(Interface element records)
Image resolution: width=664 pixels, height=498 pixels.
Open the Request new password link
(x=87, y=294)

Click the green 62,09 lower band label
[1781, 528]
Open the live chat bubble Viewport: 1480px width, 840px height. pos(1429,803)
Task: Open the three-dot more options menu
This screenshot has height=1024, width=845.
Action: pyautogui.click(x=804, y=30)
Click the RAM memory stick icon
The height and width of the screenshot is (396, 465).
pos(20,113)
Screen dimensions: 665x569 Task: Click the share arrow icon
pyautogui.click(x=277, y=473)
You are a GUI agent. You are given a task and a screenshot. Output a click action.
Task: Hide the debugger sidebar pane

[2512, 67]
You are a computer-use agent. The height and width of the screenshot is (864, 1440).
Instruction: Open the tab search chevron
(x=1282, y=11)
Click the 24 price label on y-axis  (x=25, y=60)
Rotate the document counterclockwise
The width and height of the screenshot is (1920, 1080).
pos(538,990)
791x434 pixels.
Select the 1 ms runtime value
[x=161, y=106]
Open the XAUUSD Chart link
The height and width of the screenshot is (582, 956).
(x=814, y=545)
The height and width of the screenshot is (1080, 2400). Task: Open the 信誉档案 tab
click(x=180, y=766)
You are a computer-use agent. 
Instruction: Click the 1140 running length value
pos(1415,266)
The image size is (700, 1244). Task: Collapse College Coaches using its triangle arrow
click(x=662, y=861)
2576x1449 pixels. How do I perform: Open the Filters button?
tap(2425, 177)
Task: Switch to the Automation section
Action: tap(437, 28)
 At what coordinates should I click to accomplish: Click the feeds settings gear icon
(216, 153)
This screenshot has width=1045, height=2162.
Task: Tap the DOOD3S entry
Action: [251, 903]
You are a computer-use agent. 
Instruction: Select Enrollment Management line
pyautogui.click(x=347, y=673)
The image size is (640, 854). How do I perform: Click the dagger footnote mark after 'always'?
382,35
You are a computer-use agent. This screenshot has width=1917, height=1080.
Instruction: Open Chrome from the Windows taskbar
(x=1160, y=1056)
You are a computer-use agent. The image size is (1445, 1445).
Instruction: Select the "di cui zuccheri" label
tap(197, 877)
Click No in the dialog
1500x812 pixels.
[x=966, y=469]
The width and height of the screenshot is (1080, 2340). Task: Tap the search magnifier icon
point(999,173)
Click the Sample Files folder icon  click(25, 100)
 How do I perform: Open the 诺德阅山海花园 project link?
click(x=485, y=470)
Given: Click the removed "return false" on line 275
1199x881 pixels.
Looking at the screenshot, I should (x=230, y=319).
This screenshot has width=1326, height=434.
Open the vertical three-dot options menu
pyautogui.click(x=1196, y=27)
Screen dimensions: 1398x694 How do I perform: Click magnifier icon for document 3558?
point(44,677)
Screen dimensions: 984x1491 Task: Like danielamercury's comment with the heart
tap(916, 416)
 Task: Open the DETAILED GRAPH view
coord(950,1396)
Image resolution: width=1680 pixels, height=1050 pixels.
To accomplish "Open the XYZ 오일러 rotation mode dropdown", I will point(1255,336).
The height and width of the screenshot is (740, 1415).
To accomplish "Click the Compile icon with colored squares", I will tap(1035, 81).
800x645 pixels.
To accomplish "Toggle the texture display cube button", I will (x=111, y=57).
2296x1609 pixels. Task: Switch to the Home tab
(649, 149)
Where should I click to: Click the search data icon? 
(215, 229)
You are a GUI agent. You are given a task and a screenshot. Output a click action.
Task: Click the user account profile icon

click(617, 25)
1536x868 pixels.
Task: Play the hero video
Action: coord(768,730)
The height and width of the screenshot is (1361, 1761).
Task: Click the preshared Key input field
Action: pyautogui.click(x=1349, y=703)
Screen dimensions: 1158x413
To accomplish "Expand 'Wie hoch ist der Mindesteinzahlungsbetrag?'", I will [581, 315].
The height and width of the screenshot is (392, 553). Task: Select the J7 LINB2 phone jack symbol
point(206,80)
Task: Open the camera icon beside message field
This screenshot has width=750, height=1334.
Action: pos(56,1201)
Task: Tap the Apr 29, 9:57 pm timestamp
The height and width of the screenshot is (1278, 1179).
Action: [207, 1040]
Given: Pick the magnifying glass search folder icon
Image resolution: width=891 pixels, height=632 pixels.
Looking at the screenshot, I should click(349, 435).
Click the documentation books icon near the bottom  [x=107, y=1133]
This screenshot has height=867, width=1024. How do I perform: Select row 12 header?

* Exercise description *
Can you copy the data again from the line containing "Screen dimensions: 1158x413" through the end of the data, changing "magnifying glass" to "loupe" and leaving everything else untouched?

* Response to the task *
Screen dimensions: 1158x413
To accomplish "Expand 'Wie hoch ist der Mindesteinzahlungsbetrag?'", I will [581, 315].
The height and width of the screenshot is (392, 553). Task: Select the J7 LINB2 phone jack symbol
point(206,80)
Task: Open the camera icon beside message field
This screenshot has width=750, height=1334.
Action: pos(56,1201)
Task: Tap the Apr 29, 9:57 pm timestamp
The height and width of the screenshot is (1278, 1179).
Action: [207, 1040]
Given: Pick the loupe search folder icon
Image resolution: width=891 pixels, height=632 pixels.
Looking at the screenshot, I should click(349, 435).
Click the documentation books icon near the bottom  [x=107, y=1133]
This screenshot has height=867, width=1024. How do I perform: Select row 12 header?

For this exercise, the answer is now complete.